Um estudo de 2018, realizado pela Universidade do Estado de Nova Iorque, já tinha analisado amostras de água engarrafada provenientes de 16 países. As marcas Nestlé Pure Life e a indiana Bisleri apresentavam as concentrações mais elevadas, com 826 a 2 277 partículas por litro - números que colocam em perspetiva bem diferente esta água supostamente “pura”.

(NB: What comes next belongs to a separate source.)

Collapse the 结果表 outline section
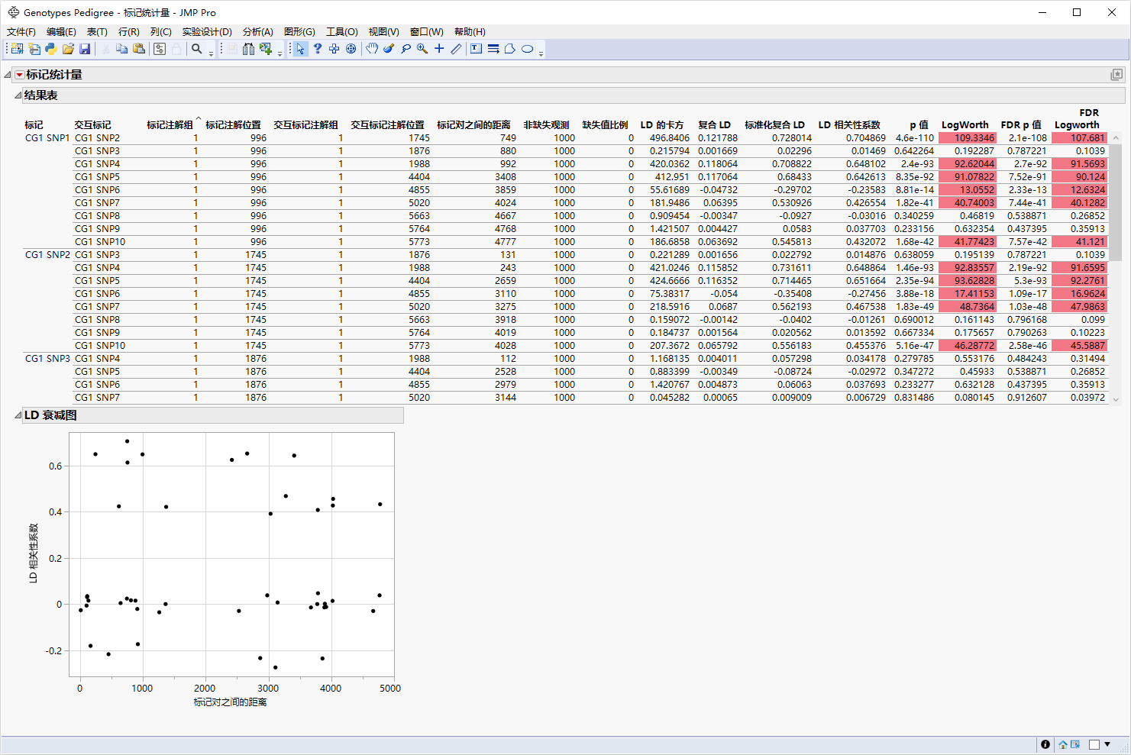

“Beber água em garrafa de plástico é aceitável em situação de emergência, mas não é algo que deva ser usado no dia a dia”, insiste Sarah Sajedi. “As pessoas têm de compreender que o problema não é a toxicidade aguda, é a toxicidade crónica.” Ou seja, os efeitos não tendem a aparecer de imediato: vão-se acumulando ao longo dos anos.
Estado cúmplice
Os investigadores defendem uma tomada de consciência coletiva e a criação de regulamentação apertada. Embora as ferramentas atuais já permitam detetar estas partículas, existem limitações relevantes: algumas técnicas identificam fragmentos muito pequenos, mas não conseguem determinar a sua composição química; outras conseguem analisar a composição, mas falham na deteção de nanoplásticos. Além disso, os equipamentos mais avançados continuam a ser caros e pouco acessíveis, o que dificulta a definição de protocolos de medição padronizados à escala mundial.
Perante este risco para a saúde pública, há países que começam a reagir. Noutros, o lóbi da indústria da água mineral continua a ter muito peso. Em França, recentemente, foram detetadas contaminações bacterianas em garrafas da água com gás Perrier. Outras águas minerais foram sinalizadas como não conformes devido a uma presença elevada de microplásticos, mas a sua comercialização manteve-se, com a cumplicidade das autoridades. Glup!